ECLI:NL:RBROT:2023:6535
Rechtbank Rotterdam
- Eerste aanleg - enkelvoudig
- G.C.W. van der Feltz
- Rechtspraak.nl
Vernietiging van onterechte niet-ontvankelijkheidverklaring in bezwaar tegen naheffingsaanslag parkeerbelasting
In deze zaak heeft de Rechtbank Rotterdam op 19 juli 2023 uitspraak gedaan in een geschil over een naheffingsaanslag in de parkeerbelastingen. Eiser, die in Dordrecht woont, had bezwaar gemaakt tegen een beschikking van de heffingsambtenaar van Rotterdam, die op 11 november 2021 een naheffingsaanslag van € 67,06 had opgelegd. Dit bedrag bestond uit € 1,76 aan verschuldigde parkeerbelasting en € 65,30 aan kosten voor naheffing. Bij uitspraak op bezwaar van 1 maart 2022 verklaarde de verweerder het bezwaar van eiser niet-ontvankelijk, wat eiser niet kon accepteren en daarom beroep instelde.

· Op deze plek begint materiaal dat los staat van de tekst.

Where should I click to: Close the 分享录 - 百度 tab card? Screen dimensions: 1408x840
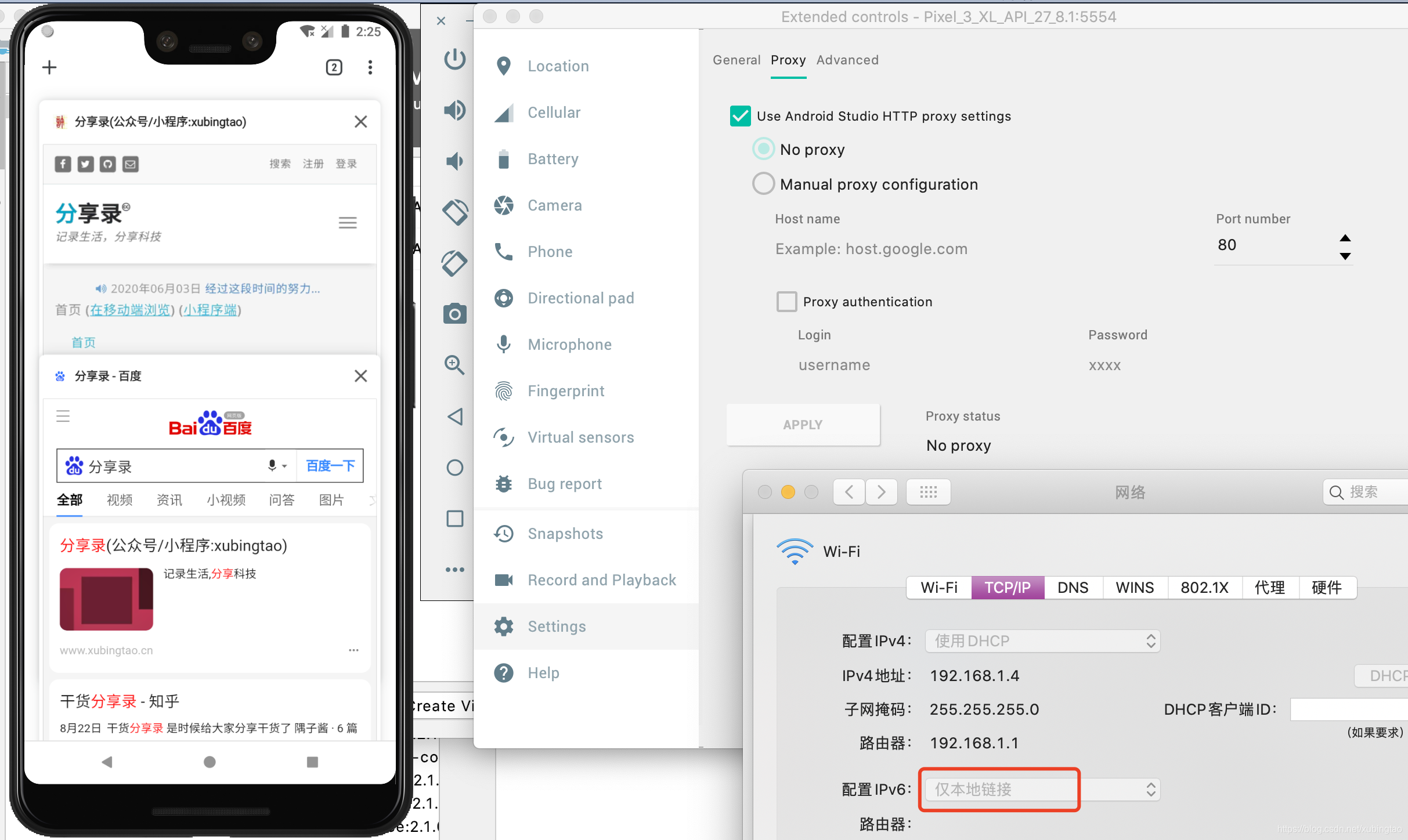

Tijdens de zitting op 22 juni 2023 was de gemachtigde van eiser niet verschenen, maar de rechtbank oordeelde dat de uitnodiging voor de zitting op de juiste wijze was verzonden. De rechtbank heeft vastgesteld dat de naheffingsaanslag rechtmatig was opgelegd, maar dat de niet-ontvankelijkheidverklaring in bezwaar onterecht was. De rechtbank vernietigde het bestreden besluit op dat punt, maar liet de rechtsgevolgen van de naheffingsaanslag in stand. Eiser kreeg geen proceskostenvergoeding in bezwaar, maar in beroep werd verweerder veroordeeld tot een proceskostenvergoeding van € 209,25, omdat eiser gedeeltelijk in het gelijk was gesteld.
De rechtbank oordeelde dat de naheffingsaanslag rechtmatig was, omdat eiser niet had voldaan aan de betaalplicht en de parkeerreglementen duidelijk waren aangegeven. De rechtbank benadrukte dat de parkeerder een onderzoeksplicht heeft om zich op de hoogte te stellen van de plaatselijke voorschriften. De uitspraak concludeerde met de veroordeling van verweerder tot vergoeding van het griffierecht van € 50,- aan eiser.